Dans notre enquête, de manière assez cohérente avec les données de la statistique publique, 57% des professions intermédiaires sont propriétaires (13 points de plus que les employés, par exemple) dont 44% (5 points de plus que la moyenne) qui remboursent encore un prêt immobilier. Mais ils ont souvent dû pour cela s’éloigner des centre-villes et du cœur des zones d’emploi : 67% vivent en banlieue ou dans le périurbain et 42% ont des temps de trajet domicile/travail de 30 minutes à 1 heure (soit 1 à 2h par jour aller-retour). Cette situation crée une forte dépendance à la voiture : selon les données du recensement de l’Insee, 76% des professions intermédiaires utilisent la voiture pour aller travailler, soit 5 points de plus que la moyenne.

Enfin, elles sont caractérisées par une forte éthique du travail : 94% se disent investis dans leur travail aujourd’hui. Et 39% se déclarent même très investis – 4 points de plus que les employés et 8 points de plus que les ouvriers – soit une proportion comparable à celle qu’on observe chez les cadres.

Investissement dans les études, culte du travail, valorisation de la propriété… Les professions intermédiaires de l’enquête sont pleinement dans le modèle de réalisation des classes moyennes salariées des dernières décennies du XXe siècle. C’est d’ailleurs à ce « milieu de l’échelle sociale »1 que s’identifient traditionnellement la plus grande partie des professions intermédiaires, en particulier dans les professions administratives et commerciales d’entreprise et dans les professions du secteur de la santé et du travail social.

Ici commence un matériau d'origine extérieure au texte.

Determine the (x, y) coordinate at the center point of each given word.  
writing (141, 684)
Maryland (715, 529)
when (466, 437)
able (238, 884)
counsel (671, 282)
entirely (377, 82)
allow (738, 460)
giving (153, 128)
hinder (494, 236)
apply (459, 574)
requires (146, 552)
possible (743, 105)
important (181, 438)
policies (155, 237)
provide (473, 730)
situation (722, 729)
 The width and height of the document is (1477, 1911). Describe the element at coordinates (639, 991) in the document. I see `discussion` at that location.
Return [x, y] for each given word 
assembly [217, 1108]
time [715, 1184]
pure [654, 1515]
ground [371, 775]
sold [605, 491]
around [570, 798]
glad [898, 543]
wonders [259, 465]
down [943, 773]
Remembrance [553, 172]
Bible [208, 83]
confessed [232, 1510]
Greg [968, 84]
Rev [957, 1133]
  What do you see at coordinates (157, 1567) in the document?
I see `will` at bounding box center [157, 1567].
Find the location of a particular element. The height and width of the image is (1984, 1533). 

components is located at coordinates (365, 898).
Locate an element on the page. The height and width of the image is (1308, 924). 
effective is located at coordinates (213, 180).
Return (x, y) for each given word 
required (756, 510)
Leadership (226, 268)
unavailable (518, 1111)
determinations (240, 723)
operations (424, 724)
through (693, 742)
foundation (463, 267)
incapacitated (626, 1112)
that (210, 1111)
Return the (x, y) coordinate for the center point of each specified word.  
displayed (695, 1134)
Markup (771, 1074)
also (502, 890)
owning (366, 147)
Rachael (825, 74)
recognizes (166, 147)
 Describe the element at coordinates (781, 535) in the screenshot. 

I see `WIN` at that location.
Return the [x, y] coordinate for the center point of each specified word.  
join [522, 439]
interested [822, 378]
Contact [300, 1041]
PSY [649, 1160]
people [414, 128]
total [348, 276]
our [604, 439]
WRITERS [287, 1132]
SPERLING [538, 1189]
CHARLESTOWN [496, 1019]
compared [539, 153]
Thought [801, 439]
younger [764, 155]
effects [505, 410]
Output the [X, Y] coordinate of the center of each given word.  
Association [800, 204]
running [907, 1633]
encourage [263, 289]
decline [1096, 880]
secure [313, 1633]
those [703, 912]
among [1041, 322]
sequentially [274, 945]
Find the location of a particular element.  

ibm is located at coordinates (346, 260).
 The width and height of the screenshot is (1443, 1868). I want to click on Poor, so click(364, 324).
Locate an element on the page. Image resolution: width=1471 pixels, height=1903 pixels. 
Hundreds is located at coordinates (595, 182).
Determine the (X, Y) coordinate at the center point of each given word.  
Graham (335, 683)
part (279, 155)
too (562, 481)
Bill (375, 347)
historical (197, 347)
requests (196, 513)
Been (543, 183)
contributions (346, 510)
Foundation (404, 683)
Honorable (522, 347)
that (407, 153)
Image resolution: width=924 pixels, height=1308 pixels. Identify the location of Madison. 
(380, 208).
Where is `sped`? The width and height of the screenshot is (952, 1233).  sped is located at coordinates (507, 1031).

Comme le suggérait l’historien Serge Berstein2, c’est une philosophie sociale qui unit ce monde, plus encore que des rapports de production ou leur position dans la division du travail. Cette philosophie repose notamment sur une aspiration à la promotion sociale qui s’accompagne d’une certaine représentation de la société comme un ensemble où l’ascension peut passer pour « le résultat du travail, de l’épargne, du mérite, bref comme la récompense de la vertu ». Ce désir de promotion est longtemps passé par l’imitation du mode de vie et des mœurs du groupe juste au-dessus d’elles, considéré comme le modèle. Dès les années 1960, c’est le cadre qu’il s’agit désormais d’imiter (vacances, voiture, propriété d’une maison individuelle…), c’est-à-dire la partie haute des classes moyennes. Une partie des classes populaires pourra jouir à son tour de certains de ces attributs, mais ce sont les classes moyennes salariées qui leur auront ouvert la voie. Ces catégories ont donc souvent été investies d’un rôle implicite : illustrer et diffuser la confiance dans le progrès social. Toute une littérature en fait à ce titre des « classes d’équilibre » essentielles à la stabilité de la société dans son ensemble.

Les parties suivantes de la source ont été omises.